We dragged ourselves inside the berm and tried to run around, to start the energy going and get some heat moving inside our bodies. But my feet were still numb, and clay had built up on the soles of my boots so I could hardly make any progress. Our hands were so dead that we couldn’t even pick up our weapons — but luckily they had slings, so we ducked down, put our heads through the slings and stood up.
As Vince did so, he said, ‘Chris — I can’t carry my weapon. I just can’t.’
I heard the note of desperation in his voice, so I just said quietly, ‘Stan, you take it for him.’ Stan took Vince’s 203, leaving him with his pistol.
My memories of the next few hours are hazy, because I was being hit by hypothermia. All three of us were. But even though my mind was becoming clouded, I knew we had to keep moving.
‘Right, fellers,’ I said. ‘We’re going to have to start off again.’ So away we went. I was stumbling with my weapon slung over my shoulder and my hands tucked under my arms, trying to get some feeling back into them. I kept thinking, If we have a contact, we’re done for, because we won’t be able to shoot back . I couldn’t have pulled the trigger or changed magazines to save my life.
Then the clouds thickened up. Another flurry of snow drove into our faces, hurtling in from the north-west, and soon we were tabbing over ground as white as on a Christmas card. The blizzard hid us, but we were blinded too and could easily walk onto an enemy position without spotting it.
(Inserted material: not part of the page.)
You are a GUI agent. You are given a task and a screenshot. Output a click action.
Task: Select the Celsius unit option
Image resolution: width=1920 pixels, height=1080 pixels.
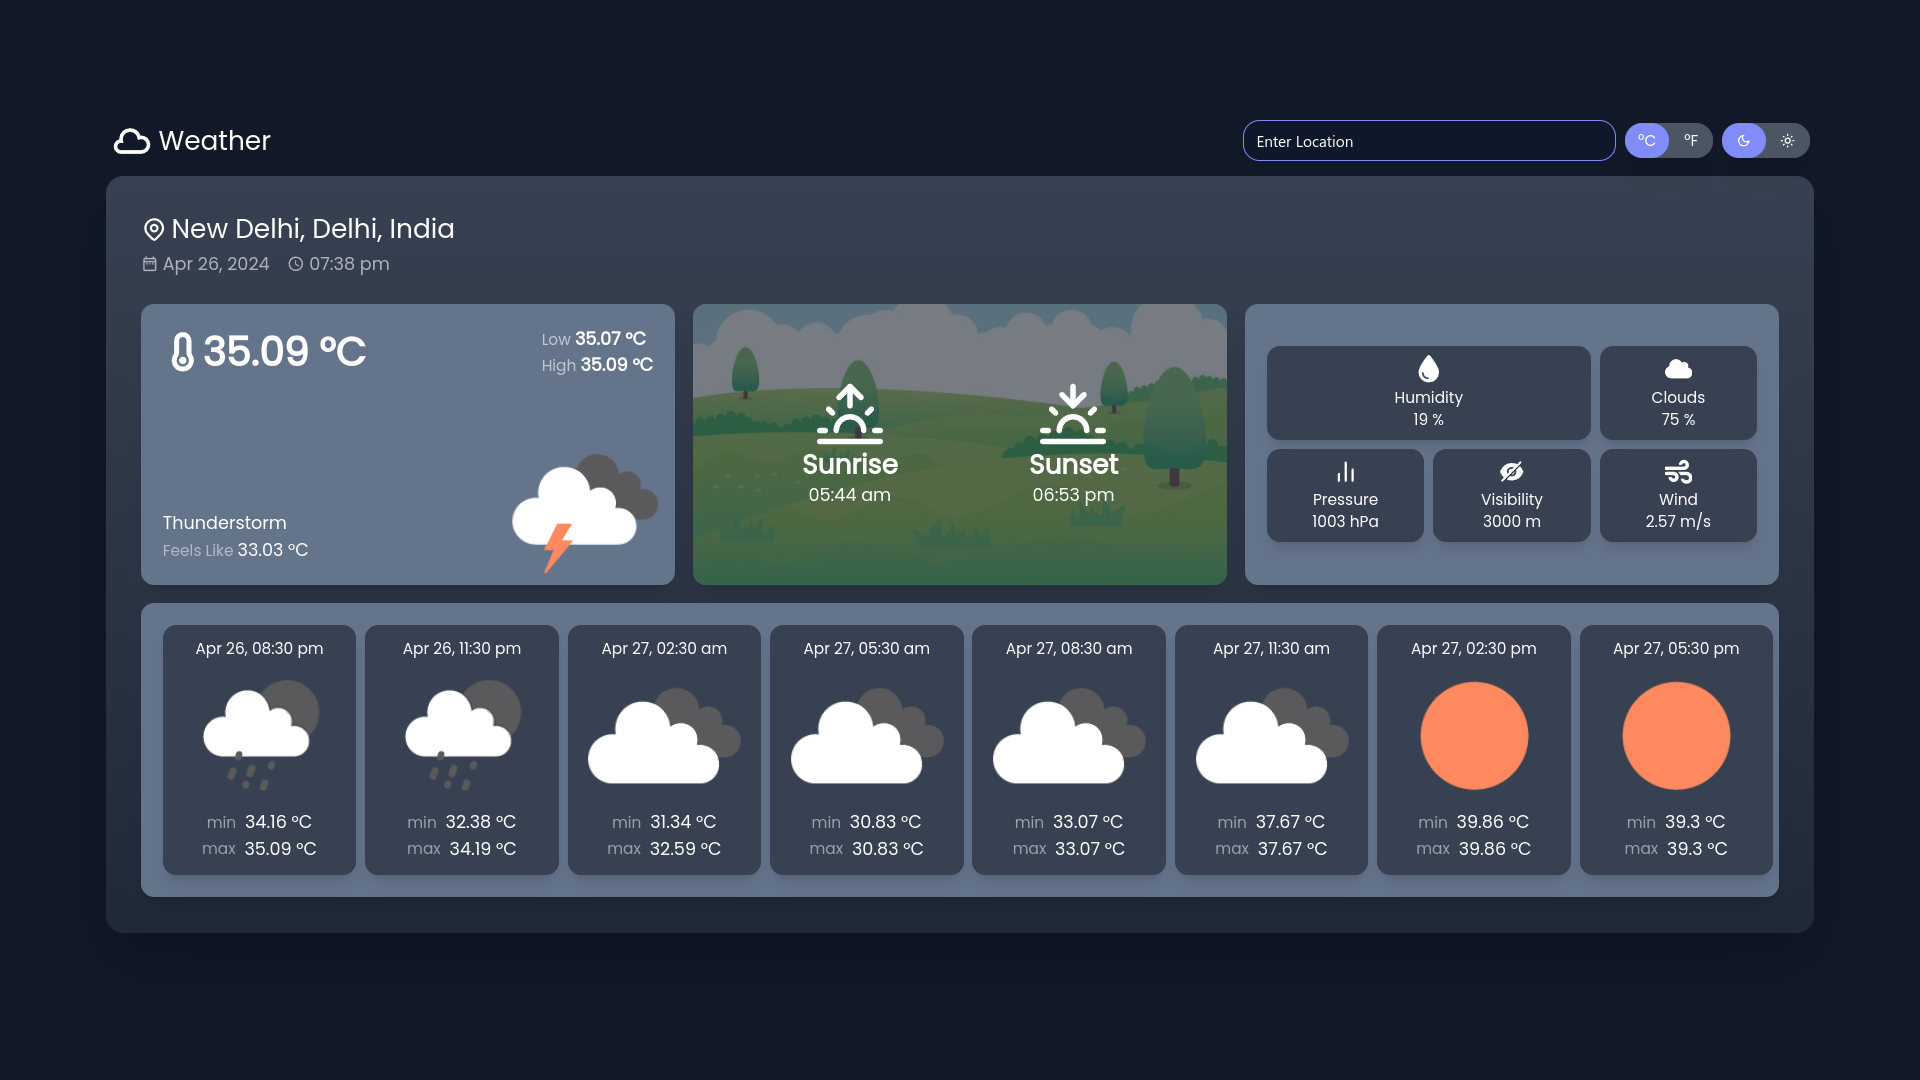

When the moon came out again, the desert was light as day, and I could read my map without the torch. Vince, who kept falling behind, called, ‘Hey, you’re going to have to slow down. I need a rest.’ Vince was highly-trained, fit, professional and very tough — but the cold was clearly hitting him harder than either Stan or myself.
‘Vince,’ I reminded him, ‘you can’t rest. We’ve got to keep moving, see if we can warm ourselves up.’
But although we were walking hard, we weren’t getting any less cold. Normally, after you’ve walked for an hour, your circulation’s really going, and you’re warm all over. But because our clothes were soaked through, and this bitter wind was blowing, the chill-factor was keeping our body temperature right down. Also, there was no fuel left in me to re-stoke the fires: I’d burned it all up.